Comunicaciones defeated Motagua in the final to win their first CONCACAF League title. As winners, they and the next best five teams qualified for the 2022 CONCACAF Champions League. Alajuelense were the title holders but were eliminated by Guastatoya in the Round of 16.

Qualification
A total of 22 teams participated in the CONCACAF League:
North American Zone: 1 team (from one association)
Central American Zone: 18 teams (from seven associations)
Caribbean Zone: 3 teams (from two or three associations)
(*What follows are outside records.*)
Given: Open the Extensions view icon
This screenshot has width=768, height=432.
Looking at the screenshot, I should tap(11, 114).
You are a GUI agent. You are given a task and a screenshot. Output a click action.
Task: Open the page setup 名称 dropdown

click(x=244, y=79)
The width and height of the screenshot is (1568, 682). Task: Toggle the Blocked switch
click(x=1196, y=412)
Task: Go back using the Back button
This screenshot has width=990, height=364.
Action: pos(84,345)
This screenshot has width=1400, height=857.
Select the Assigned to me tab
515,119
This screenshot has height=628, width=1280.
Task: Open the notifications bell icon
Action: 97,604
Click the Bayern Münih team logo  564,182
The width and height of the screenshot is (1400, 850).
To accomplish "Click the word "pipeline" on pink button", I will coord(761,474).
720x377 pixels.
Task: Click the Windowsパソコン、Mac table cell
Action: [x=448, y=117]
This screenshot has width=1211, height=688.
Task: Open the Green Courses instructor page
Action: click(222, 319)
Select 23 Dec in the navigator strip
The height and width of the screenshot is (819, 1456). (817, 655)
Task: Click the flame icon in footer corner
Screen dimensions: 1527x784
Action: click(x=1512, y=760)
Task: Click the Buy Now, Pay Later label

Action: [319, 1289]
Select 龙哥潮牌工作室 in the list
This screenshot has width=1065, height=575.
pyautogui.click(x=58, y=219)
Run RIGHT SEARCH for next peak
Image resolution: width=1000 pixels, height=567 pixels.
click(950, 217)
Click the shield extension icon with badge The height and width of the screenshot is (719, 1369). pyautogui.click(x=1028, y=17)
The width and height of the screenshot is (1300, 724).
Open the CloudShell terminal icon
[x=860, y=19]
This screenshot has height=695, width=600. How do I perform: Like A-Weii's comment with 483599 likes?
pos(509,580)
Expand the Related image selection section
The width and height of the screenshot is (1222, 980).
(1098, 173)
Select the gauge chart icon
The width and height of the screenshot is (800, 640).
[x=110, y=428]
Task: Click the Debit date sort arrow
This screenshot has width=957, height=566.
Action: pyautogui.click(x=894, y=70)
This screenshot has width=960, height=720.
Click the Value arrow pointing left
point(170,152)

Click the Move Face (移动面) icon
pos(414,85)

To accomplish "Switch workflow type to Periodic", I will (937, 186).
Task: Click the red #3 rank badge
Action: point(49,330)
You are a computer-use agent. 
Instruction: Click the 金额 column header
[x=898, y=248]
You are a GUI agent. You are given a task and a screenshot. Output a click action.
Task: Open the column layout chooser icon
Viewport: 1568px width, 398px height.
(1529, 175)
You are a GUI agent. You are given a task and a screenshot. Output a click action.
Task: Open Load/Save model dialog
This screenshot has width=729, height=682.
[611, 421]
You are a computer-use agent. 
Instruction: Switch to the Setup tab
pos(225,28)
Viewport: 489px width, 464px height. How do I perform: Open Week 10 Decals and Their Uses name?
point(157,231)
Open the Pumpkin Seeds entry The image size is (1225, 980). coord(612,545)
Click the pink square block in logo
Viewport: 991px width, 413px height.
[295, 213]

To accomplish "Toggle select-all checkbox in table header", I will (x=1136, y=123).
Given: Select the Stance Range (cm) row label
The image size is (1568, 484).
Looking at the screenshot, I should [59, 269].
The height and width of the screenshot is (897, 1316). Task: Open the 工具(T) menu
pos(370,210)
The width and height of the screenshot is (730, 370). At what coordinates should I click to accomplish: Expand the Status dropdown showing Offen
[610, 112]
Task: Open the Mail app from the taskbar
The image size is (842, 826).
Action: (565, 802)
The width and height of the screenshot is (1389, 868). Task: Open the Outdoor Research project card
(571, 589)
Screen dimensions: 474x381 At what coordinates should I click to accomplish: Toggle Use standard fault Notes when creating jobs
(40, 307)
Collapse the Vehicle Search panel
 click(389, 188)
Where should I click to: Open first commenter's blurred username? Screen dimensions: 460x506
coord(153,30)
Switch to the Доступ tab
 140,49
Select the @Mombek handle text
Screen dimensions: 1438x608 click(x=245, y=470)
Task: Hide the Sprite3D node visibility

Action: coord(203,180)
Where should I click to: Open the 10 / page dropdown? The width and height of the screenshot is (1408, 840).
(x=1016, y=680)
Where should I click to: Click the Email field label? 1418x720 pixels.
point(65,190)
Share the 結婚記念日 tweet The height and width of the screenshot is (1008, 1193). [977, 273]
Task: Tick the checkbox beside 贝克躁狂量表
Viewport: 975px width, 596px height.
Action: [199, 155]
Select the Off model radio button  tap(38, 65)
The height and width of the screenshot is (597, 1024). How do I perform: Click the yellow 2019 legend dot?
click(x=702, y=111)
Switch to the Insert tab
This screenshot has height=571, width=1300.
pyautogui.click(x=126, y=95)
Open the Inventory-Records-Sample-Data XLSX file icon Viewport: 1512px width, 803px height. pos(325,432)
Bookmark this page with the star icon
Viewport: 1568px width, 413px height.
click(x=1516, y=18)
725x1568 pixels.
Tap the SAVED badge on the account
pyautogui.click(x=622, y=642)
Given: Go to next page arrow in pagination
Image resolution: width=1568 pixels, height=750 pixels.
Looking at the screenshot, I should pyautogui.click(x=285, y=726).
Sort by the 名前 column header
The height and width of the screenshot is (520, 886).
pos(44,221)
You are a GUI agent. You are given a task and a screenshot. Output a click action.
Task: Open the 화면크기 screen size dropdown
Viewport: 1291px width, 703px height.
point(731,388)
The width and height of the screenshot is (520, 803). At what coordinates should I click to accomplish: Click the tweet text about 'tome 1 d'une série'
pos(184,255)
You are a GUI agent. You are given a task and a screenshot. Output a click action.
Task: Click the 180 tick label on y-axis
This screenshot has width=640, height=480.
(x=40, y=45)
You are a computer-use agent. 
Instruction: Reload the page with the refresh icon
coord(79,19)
Therefore, teams from either 10 or 11 out of the 41 CONCACAF member associations may participate in the CONCACAF League.

North America
The one berth for the North American Zone (NAFU) was allocated to the Canadian Soccer Association through the previous year's Canadian Premier League, where the champions, decided by the Canadian Premier League Finals contested between the top two teams of the group stage, qualified. They are the second Canadian representative included in CONCACAF competitions, besides the Canadian Championship champions which qualify for the CONCACAF Champions League.

Central America
The 18 berths for the Central American Football Union (UNCAF), which consists of seven member associations, were allocated as follows: three berths for each of Costa Rica, El Salvador, Guatemala, Honduras, Panama, two berths for Nicaragua, and one berth for Belize.

All of the leagues of Central America employ a split season with two tournaments in one season, so the following teams qualified for the CONCACAF League:
In the league of Costa Rica, both champions, and the non-champions with the best Clausura record, qualified. If there was any team which were champions of both tournaments, the non-champions with the second best Clausura record qualified.
In the leagues of El Salvador, Guatemala, Honduras, and Panama, both champions, and the runners-up with the better aggregate record (or any team which are runners-up of both tournaments), qualify. If there is any team which are finalists of both tournaments, the runners-up with the worse aggregate record qualify. If there are any two teams which are finalists of both tournaments, the semi-finalists with the best aggregate record qualify.
In the league of Nicaragua, both champions qualify. If there is any team which are champions of both tournaments, the runners-up with the better aggregate record (or any team which are runners-up of both tournaments) qualify.
In the league of Belize, the champions with the better aggregate record (or any team which are champions of both tournaments) qualify.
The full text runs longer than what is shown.